« Le Fils de l’homme n’a pas où poser sa tête » (Luc 9, 58)
Jésus ne ménage pas ces hommes de bonne volonté qui viennent vers lui et demandent à le suivre. Les réponses sont sévères ; elles témoignent d’une radicalité étonnante : « Les animaux ont chacun leur gîte, mais lui, le Fils de l’homme, lui, n’a pas de lieu où reposer sa tête » (Luc 9, 58), répond-il au premier. A un autre, il enjoint de ne pas repartir pour enterrer son père qui vient de mourir, au mépris du devoir familial de respect et de piété par excellence ! A un autre encore, de ne pas rentrer embrasser les siens pour leur dire adieu !
On dirait aujourd’hui : Jésus fait d’eux, à sa suite, des migrants, qui n’ont plus de patrie, de foyer, ni d’attaches familiales. Quand on sait la dureté d’une telle condition, et la façon dont elle peut traumatiser et abîmer l’être humain, on s’interroge. Certes ces hommes étaient volontaires, d’autres le sont aussi, attirés par une vie plus juste… Qu’est-ce que ces exigences signifient donc ?
Il faut d’abord savoir qu’elles reflètent des paroles reprises et durcies par une tendance radicale de disciples itinérants partis vers la Galilée après la résurrection de Jésus. Mais l’appellation « Fils de l’homme » est bien une façon un peu étrange dont Jésus s’est désigné lui-même, et elle nous force à réfléchir.
La condition humaine dans sa dimension « migrante »
La scène doit être replacée dans son contexte : il est dramatique. Jésus vient de prendre une décision difficile, il a « durci son visage » pour monter vers Jérusalem (Lc 9, 51) ; le récit précédent qui témoigne de sa « transfiguration » nous a averti qu’il s’agissait pour lui d’un véritable « exode », exode vers la passion et la mort, mais aussi traversée vers la vie (Lc 9, 31). Est-ce la condition de tout être humain ?
Jésus ne demande à personne d’être inhumain, lui-même a eu une famille, une maison à Capharnaüm. Comme le Fils de l’homme dont il prend le nom, il a vécu à plein notre quotidien et ses contradictions, mais il est aussi celui qui ouvre les portes du Royaume, en rassemblant à sa suite et en lui toute l’humanité. Il nous conduit ainsi à méditer sur ce qu’est la condition humaine dans sa dimension « migrante ». Tous, nous marchons vers la vie, et il nous est demandé parfois de traverser des déserts, certains beaucoup plus durement que d’autres, et il nous est demandé enfin de passer la mort ; la terre ne nous est donnée que de façon passagère, éphémère, elle ne nous appartient pas, nous sommes en marche vers le Royaume.

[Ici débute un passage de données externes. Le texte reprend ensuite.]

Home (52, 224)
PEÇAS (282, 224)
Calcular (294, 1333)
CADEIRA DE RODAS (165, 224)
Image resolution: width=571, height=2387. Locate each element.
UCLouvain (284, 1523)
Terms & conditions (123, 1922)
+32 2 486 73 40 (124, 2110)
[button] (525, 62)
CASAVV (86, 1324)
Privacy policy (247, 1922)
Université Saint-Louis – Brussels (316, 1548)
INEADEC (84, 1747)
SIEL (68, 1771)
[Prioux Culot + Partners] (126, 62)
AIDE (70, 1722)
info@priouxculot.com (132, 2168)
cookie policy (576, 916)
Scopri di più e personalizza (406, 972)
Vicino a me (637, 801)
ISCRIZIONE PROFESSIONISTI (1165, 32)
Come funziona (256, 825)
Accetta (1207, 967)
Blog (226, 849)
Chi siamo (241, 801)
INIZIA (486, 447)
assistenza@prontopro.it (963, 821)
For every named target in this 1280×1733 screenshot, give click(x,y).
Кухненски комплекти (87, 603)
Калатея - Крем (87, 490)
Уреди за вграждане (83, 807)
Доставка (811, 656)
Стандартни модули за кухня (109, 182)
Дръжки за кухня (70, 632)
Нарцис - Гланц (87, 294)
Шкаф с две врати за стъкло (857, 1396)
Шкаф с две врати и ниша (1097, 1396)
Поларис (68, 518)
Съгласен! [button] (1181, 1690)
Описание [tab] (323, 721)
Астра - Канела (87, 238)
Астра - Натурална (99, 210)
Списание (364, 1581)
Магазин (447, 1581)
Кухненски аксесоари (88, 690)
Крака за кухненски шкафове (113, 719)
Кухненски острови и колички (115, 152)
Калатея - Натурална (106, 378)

Mais depuis que lui, le Fils de l’homme, a connu et vaincu la mort, nous savons que seule la fraternité peut nous conduire vers la vraie vie. Il est, écrit saint Paul, « le premier-né d’une multitude de frères », et ouvre le chemin vers le Père (Rm 8, 29). Alors notre regard peut changer, et nous pouvons nous reconnaître frères des migrants venus de partout, dans la même condition humaine difficile, mais emmenée dans une existence exodale. Une existence qui constitue en peuple et fonde la fraternité.